The Tea Party. So far, only the most far right group has been given the label ‘party’ in the mass media, even though it operates as a faction within the GOP. It generally represents anti-globalist nationalism with a prominence given to the ‘Austrian School’ economics of classical liberalism and, in some cases, the self-interest philosophy of Ayn Rand. It also merges with paleo-conservative traditionalists, which serves as a cover for defending white and male privilege and armed militia groups. It appeals to about 10-20 percent of the electorate, with greater support in the South and West. It is currently locked in a fierce factional struggle with the other wing of the GOP. While a minority in the House overall, they dominate the GOP House Caucus, and thus, as reported widely on 24-hour news cycles, they can and do block many bills from coming to the floor. Tea Party incumbents have been aided in gaining and retaining their seats by GOP-led redistricting on the level of the states they control, breaking up districts electing Democrats and forming new one with more homogenous rightwing majorities. This was begun by Paul Weyrich of the ‘New Right’ under Reagan, and continues to this day
The Republican Multinationalists. These are the neoliberal moneybags of the GOP (and the neoconservative subset termed ‘The War Party’ by Pat Buchanan and Ron Paul from the right)-the Bushes, Cheney, Karl Rove, the Koch brothers and others with fortunes rooted in petroleum, defense industries and other US businesses with global reach. Their neoliberal economics became hegemonic with Reagan’s ascendancy via the anti-Black and anti-feminist ‘Southern Strategy’ alliance with the forces that later came to make up the Tea Party right. The Koch brother’s money also helped form ALEC, the American Legislative Exchange Council, thus allowing business lobbyists to write uniform reactionary legislation, mainly on the state level, across the country. Despite statewide gains, the GOP label’s current dilemma is that the Tea Party’s more inane, backward and proto-fascist views on social and cultural issues is causing the GOP tickets to lose national elections, deadlock the Congress and strain the alliance. On the other hand, if the ‘Country Club’ Republicans dump the Tea Party, the GOP itself may implode
The Blue Dogs. This caucus in the Democratic Party is tied to ‘Red State’ mass voting bases-the military industrial workers, and the Southern and Appalachian regions. They are neo-Keynesian on military matters, but neoliberal on everything else. Their ‘party’ frequently sides with the GOP in Congressional voting. The Blue Dog Coalition has recently shrunk from 27 to 14 members, often having paved the way to self-defeat by backhandedly encouraging GOP victories in their districts by attacking Obama and other Democrats.

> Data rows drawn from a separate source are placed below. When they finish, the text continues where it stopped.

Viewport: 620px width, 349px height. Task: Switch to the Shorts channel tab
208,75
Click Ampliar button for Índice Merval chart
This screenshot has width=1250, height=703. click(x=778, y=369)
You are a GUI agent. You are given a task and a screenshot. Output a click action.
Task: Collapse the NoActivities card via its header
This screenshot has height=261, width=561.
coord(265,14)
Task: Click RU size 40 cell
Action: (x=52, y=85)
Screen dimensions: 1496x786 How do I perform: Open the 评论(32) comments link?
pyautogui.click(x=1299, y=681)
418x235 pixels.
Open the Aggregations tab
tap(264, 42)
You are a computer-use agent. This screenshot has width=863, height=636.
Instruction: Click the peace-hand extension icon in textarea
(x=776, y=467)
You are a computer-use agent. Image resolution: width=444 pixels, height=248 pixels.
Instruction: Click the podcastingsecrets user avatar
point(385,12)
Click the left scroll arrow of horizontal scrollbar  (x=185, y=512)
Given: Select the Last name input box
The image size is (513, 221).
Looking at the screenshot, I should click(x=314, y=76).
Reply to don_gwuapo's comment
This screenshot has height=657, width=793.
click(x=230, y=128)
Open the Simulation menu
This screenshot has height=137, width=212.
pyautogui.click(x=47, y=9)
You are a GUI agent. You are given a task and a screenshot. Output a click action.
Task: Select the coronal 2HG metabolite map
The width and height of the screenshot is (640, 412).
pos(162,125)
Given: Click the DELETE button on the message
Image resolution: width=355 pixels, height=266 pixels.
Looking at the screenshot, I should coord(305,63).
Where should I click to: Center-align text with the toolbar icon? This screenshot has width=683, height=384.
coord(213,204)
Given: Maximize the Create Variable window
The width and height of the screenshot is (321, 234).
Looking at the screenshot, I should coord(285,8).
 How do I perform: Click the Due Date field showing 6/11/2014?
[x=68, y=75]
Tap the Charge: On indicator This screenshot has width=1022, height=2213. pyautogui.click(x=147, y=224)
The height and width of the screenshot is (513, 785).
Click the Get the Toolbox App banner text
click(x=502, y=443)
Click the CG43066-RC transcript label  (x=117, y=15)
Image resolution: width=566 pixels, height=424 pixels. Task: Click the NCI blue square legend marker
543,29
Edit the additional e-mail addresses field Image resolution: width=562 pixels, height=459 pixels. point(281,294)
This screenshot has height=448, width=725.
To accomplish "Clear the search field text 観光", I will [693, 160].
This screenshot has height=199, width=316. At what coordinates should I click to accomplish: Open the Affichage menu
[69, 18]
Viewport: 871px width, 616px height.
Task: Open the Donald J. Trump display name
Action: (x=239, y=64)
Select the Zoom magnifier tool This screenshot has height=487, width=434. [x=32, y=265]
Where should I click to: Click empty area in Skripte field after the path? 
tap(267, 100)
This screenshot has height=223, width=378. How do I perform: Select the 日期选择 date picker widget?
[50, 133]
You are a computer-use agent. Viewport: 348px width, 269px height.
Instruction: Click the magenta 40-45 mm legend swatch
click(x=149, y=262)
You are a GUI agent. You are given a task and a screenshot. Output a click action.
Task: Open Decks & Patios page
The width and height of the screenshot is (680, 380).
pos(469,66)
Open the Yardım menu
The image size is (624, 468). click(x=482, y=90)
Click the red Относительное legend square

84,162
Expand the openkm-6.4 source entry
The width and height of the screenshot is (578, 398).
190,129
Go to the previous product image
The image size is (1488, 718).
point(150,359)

The ‘Third Way’ New Democrats. This ‘party’ of the center right is mainly the U.S. electoral arm of global and finance capital, with the Clintons and Rahm Emanuel as the better known public faces. Formed to break with ‘economic populism’ of the old FDR coalition, and assert a variety of globalist ‘free trade’ measures and the gutting of Glass-Steagall banking regulations, this new post-Reagan-Mondale grouping decided to put distance between itself and traditional labor allies. While neo-Keynesian on most matters, it also ‘triangulates’ with neoliberal positions. Started as the Democratic Leader Council and the ‘New Democrat Coaltions. John Kerry is a member of the DLC but President Obama has claimed ‘no direct connection,’ even though the grouping lists Obama as one of its ‘rising stars’ The DLC/’New Democrats’ essentially speaks for some of the more powerful elements of finance capital under the ‘Democratic’ label.. It is the dominant view among the Senate Democratic majority.
Old New Dealers. This ‘party’ is represented by unofficial wealthy Democratic groups like Americans Coming Together, plus the AFL-CIO’s Committee on Political Education and others. They take a Keynesian approach to economic matters, and are often critical of finance capital and the trade deals promoted by the globalists. They are also wary of deep defense cuts that would cause layoffs among their membership base. They maintain, however, strong alliances with some civil rights, women’s and environmental groups. Their main value to Democratic tickets is their independent get-out-the-vote operations, which can be decisive in many races. They also work closely with the Alliance for American Manufacturing, a business-based anti-free trade lobby that works with labor.
PDA/Congressional Progressive Caucus. While the largest single caucus in the House, the CPC ‘party’ is still relatively small, representing 80 out of 435 votes. Its policy views are Keynesian and, in some cases, social-democratic as well. Its recent ‘Back-to-Work Budget’ serves as an excellent economic platform for a popular front against finance capital. It also largely overlaps with the Hispanic and Black Caucuses, and is the most multinational ‘Rainbow’ grouping in the Congress. It also includes Senator Bernie Sanders, the sole socialist in Congress, who was an initial founder of the CPC. It has opposed the wars in Iraq and Afghanistan, under the Progressive Democrats of America banners of ‘Healthcare Not Warfare’ and ‘Windmills Not Weapons.’ It has recently gained some direct union support from the militant National Nurses United and the Communications Workers of America. Many, but not all, CPC members are also members of Progressive Democrats of America, an independent PAC dubbed the ‘Tom Hayden/ Dennis Kucinich’ Democrats at the time of their founding in 2004. The Congressional Progressive Caucus is the closest political group the US has that would parallel some of the ‘United Left’ socialist and social democratic groups in European countries
What Does It All Mean?
With this brief descriptive and analytical mapping of the upper crust of American politics, many things begin to fall in place. Romney, a very wealthy representative of the Multinational GOP group, defeated all the Tea Party candidates in the primaries, and consequently, could never convince the Tea Party he was one of them, simply because he wasn’t. This led to a drop in GOP voter enthusiasm that couldn’t even be overcome with ‘dog whistle’ appeals to racism and revanchism in the campaigns.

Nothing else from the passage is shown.